In my first Capstone post I gave a rundown of basic AI terms and how to use Tensorflow to create your own machine learning (ML) script.
I’m using Tensorflow to write a script that can process images of roads and determine whether there is an obstacle in the road or not. Since I’m studying self-driving cars, I’d like to see if using biased data to train an object detection script affects the model’s performance. To do this, I’m using a training dataset of clear, bright road images to train a neural network and then testing that script with corrupted images of roads. If the model can’t recognize obstacles in images that are corrupted, then the biased training dataset did have an affect on the model.
Its safe to assume that yes-using biased datasets to train a neural network (NN) will cause the network to function poorly. Its important for NNs to be trained with large, diverse datasets so that they can prepare for unpredictable real-world scenarios. This point has been made in almost any piece of work pertaining to NN. That being said, I’d like to use Tensorflow to create a NN and then test the affects of bias myself. Tensorflow allows for testing and training accuracy of a model to be quantified easily, and you can use python modules to make nifty little graphs that show results.
Its also important to mention that the software of real self-driving cars, like those from Waymo or Audi, are not opensource (no surprise there). So any model created by a novice Tensorflow user like myself is a far cry from the object-detection systems in actual self-driving cars. That being said, the point here is to test how biased training data could affect an object detection system and practice using Tensorflow along the way.

Problem to solve:
Copy the passage of the post on biased training data that starts at the words "I’m using Tensorflow" and ends after "on the model.", changing "corrupted" to "distorted" throughout. The items have no connection to the post on biased training data.

Data provided:
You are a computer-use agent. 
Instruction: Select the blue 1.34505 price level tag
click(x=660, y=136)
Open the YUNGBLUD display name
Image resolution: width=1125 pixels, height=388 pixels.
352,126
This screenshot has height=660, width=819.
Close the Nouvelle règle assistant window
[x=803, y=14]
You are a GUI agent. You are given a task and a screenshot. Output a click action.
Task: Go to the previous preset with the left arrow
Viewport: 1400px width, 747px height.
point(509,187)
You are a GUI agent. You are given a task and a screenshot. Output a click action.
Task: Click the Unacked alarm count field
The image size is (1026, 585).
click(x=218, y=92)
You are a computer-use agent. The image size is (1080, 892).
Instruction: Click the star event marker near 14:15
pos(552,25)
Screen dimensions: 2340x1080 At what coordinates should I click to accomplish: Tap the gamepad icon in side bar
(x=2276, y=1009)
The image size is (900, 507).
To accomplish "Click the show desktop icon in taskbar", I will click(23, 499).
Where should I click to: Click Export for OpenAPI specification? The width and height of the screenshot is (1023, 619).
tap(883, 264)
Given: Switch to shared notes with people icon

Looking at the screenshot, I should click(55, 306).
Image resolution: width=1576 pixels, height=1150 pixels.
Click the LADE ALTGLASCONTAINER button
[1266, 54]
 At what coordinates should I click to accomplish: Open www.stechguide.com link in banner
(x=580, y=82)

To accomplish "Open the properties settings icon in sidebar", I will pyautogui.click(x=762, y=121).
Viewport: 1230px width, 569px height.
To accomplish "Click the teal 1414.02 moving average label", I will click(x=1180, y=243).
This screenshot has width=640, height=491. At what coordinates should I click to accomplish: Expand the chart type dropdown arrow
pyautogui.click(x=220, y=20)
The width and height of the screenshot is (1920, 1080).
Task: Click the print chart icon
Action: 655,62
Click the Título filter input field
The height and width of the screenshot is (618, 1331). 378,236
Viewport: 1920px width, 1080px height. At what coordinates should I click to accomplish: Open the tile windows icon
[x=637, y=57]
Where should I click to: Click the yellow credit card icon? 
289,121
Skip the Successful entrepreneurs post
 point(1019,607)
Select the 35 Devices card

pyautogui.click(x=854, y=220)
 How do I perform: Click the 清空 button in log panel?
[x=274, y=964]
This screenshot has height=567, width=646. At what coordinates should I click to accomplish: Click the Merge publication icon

Task response:
I’m using Tensorflow to write a script that can process images of roads and determine whether there is an obstacle in the road or not. Since I’m studying self-driving cars, I’d like to see if using biased data to train an object detection script affects the model’s performance. To do this, I’m using a training dataset of clear, bright road images to train a neural network and then testing that script with distorted images of roads. If the model can’t recognize obstacles in images that are distorted, then the biased training dataset did have an affect on the model.